▶ Given task:
Answer these questions about the wildfire recovery text, one per line.
1. Along what three places should you look for safety issues when walking your property?
2. Which publication are readers told to consult about fire-damaged trees near a home or access road?
3. Which three risks become much greater after a fire?

▶ Reading passage:
After the Fire: Resources for Recovery

Funding Opportunities for Oregon Farmers and Ranchers impacted by Wildfires

Personal and Public Safety

It is important after a wildfire to ensure your own personal safety and that of the public. Walk your property and look for safety issues along property boundaries, roads and buildings. Check for the following:

  1. Are there fire damaged trees within one tree height of your home, other structures or access roads? If so, refer to the Forest Service publication, Assessing post-fire tree survival in Oregon and Washington.
     
  2. After a fire the risk of flash floods, debris and mud flows are much greater. Consider the following to evaluate your flooding risks:
    • How close is your house and outbuilding to the closest streams, seasonal draws or valley bottoms (floodplains?)
    • Could your home become inaccessible? Do you have a bridge or culvert, stream or drainage crossing that could be destroyed by a flash flood?

▶ Supplied data:
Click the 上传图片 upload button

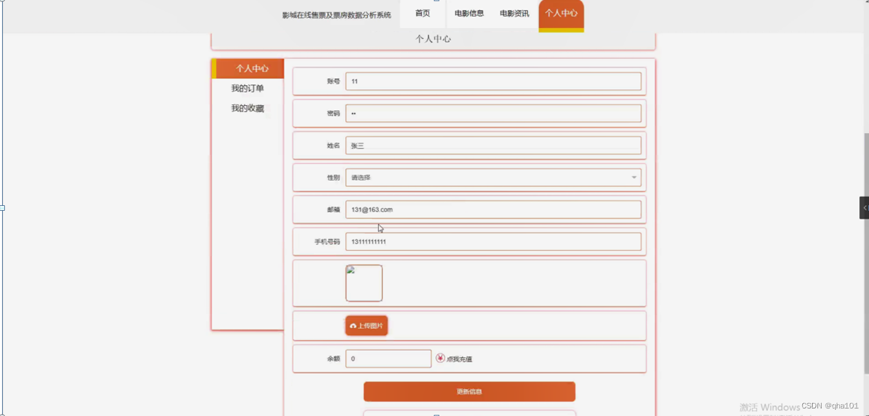(366, 325)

▶ Reply:
1. Property boundaries, roads and buildings.
2. The Forest Service publication, Assessing post-fire tree survival in Oregon and Washington.
3. Flash floods, debris flows and mud flows.